Godfrey v. Oakland Port Servs. Corp., 2014 WL 5439289 (Cal. Ct. App. 2014)

Plantiffs Lavon Godfrey and Gary Gilbert initiated this class action against AB Trucking, alleging that AB did not pay its drivers for all hours worked, misclassified some drivers as non-employee trainees whom it did not pay at all, and failed to provide required meal and rest breaks. The trial court certified the class, and the case proceeded to a bench trial where plaintiffs prevailed and were awarded $964,557 plus attorney's fees, costs and class representative enhancements. The Court of Appeal affirmed, holding that the Federal Aviation Administration Authorization Act of 1994 does not preempt California's meal and rest break requirements. The Court further held that the class was properly certified and that the damages model was supported by substantial evidence. See also Solus Indus. Innovations, LLC v. Superior Court, 229 Cal. App. 4th 1291 (2014) (federal law preempts district attorney's reliance on the Unfair Competition Law to address workplace safety violations).

Parent Corporation May Have Liability For Nonpayment Of Wages

Castaneda v. The Ensign Group, Inc., 229 Cal. App. 4th 1015 (2014)
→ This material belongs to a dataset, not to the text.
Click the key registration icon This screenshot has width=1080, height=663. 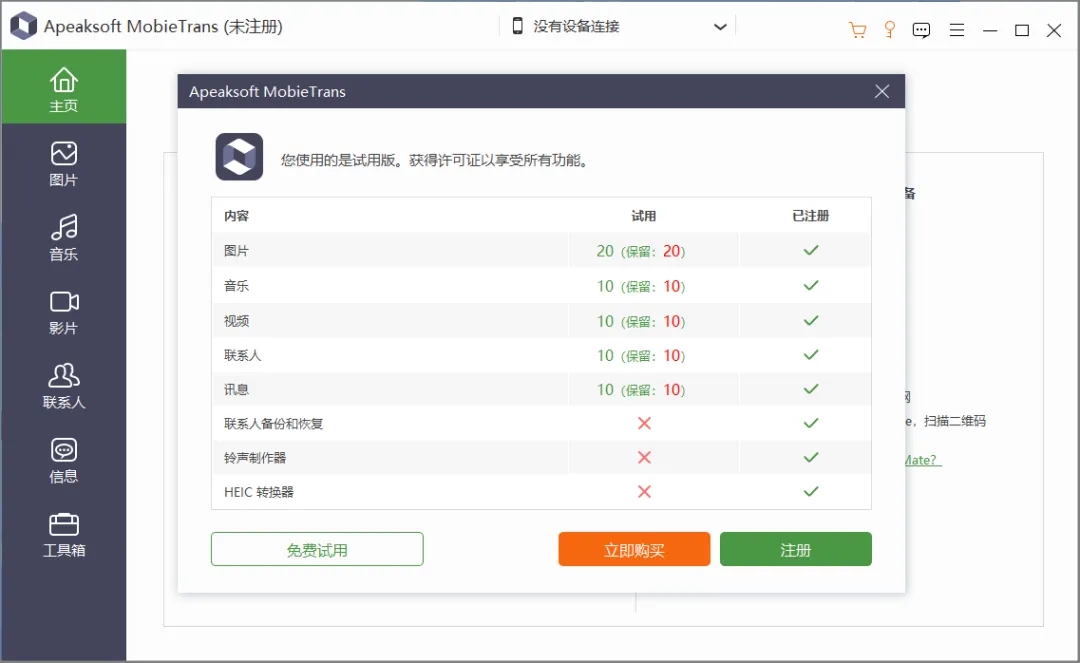[x=889, y=30]
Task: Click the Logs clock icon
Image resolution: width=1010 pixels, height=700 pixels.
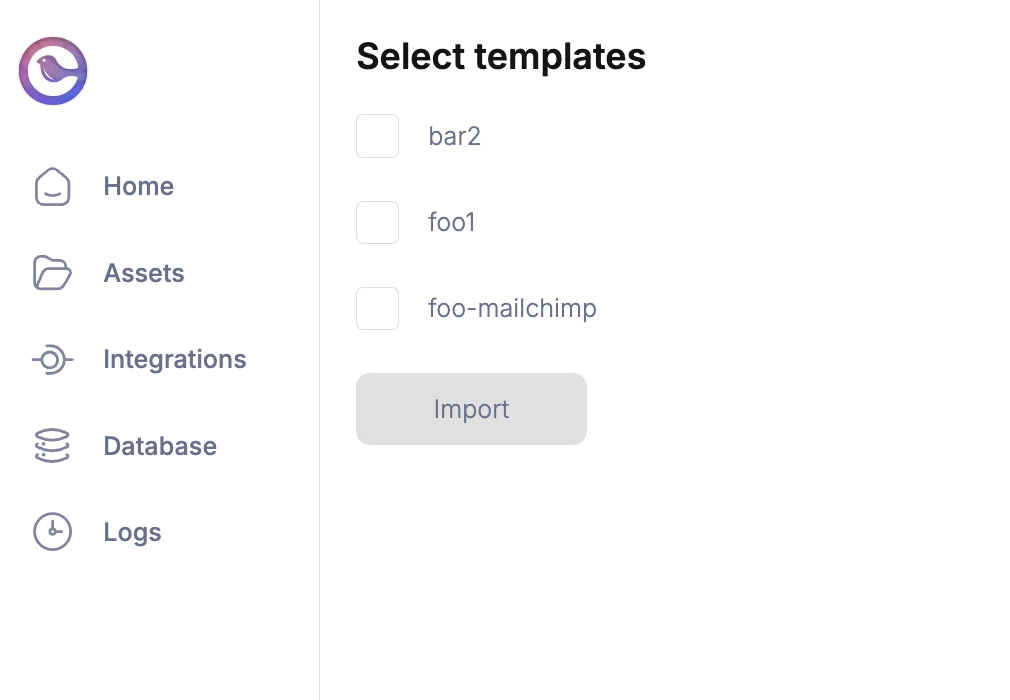Action: pos(53,532)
John Castaneda filed a class action on behalf of himself and other certified nursing assistants against Ensign for unpaid minimum and overtime wages. He alleges that Ensign is the alter ego of the Cabrillo Rehabilitation and Care Center, a nursing facility that Ensign owns. The trial court granted Ensign's motion for summary judgment, but the Court of Appeal reversed, holding that there was sufficient evidence that Ensign exercised control over Cabrillo's operation and employees and that Ensign had made certain statements in its SEC 10-k form, among other places, that it acts as a resource and provides centralized information technology, human resources, accounting and payroll services to its "cluster companies," including Cabrillo. See also Dynamex Ops. West, Inc. v. Superior Court, 2014 WL 5173038 (Cal. Ct. App. 2014) (class of drivers was properly certified based on IWC definition of employee as to claims falling within the scope of Wage Order No. 9).